Social media platforms Twitter and Facebook are in the crosshairs this week after censoring the New York Post bombshell about alleged emails and texts pulled from Hunter Biden’s laptop.

However, Americans have been expressing discomfort with the rising role of social media in daily life for a while now. In mid-July, Pew Research released a survey showing that 64 percent of U.S. adults believe that social media negatively affects the way things are going in the country. Just 10 percent believe its impact is “mostly positive”:

At this moment, negative perceptions of social media are more concentrated among Republicans than Democrats. In May and June, right before this survey was taken, Twitter repeatedly attached warning labels to President Trump’s tweets. And though Republicans have held the presidency and Senate for the past four years, they have not levied meaningful constraints on Big Tech.
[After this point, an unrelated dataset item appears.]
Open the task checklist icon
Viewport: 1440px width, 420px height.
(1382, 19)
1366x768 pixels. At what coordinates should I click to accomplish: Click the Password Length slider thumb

However, this is still a bipartisan issue. Only one out of four Democrats expressed a positive view of the impact of social media, though the reason behind this negative viewpoint might be vastly different than for Republicans. Some Democrats still hold Twitter and Facebook responsible for amplifying then-FBI Director Jim Comey’s further investigation into Hillary Clinton’s emails in October 2016, and these platforms do not want to be accused of swinging the election for Trump again.

Nonetheless, they have learned that the best way to maximize the market share of our attention is to keep us agitated. Users take extreme positions in order to earn more likes and retweets, which then encourage more division and tribalism. Moderation doesn’t attract much attention.

The pandemic has kept us all cooped up in our homes much more than normal. Even though the social platforms have probably done more harm than good for years, we are more acutely aware of them now.

But there’s a wild difference between social media and real life. You see it all the time. Imagine yourself right now throwing a picnic in a park on a nice day. Everyone there is in a good mood. Are these same people spreading good vibes into the air also slinging mud at others online? It’s difficult to imagine that they are.

The weird thing is that all of us who are Very Online know that social media has ravaged our brains. There have been stories documenting it for years. “The Social Dilemma” on Netflix has raised awareness most recently. And yet we don’t log off.

Twitter went down for about an hour last night. It was blissful. Le’Veon Bell signed with the Chiefs during this time, and no one knew. The world kept on spinning. We should all untether ourselves from social media platforms as well as our phones.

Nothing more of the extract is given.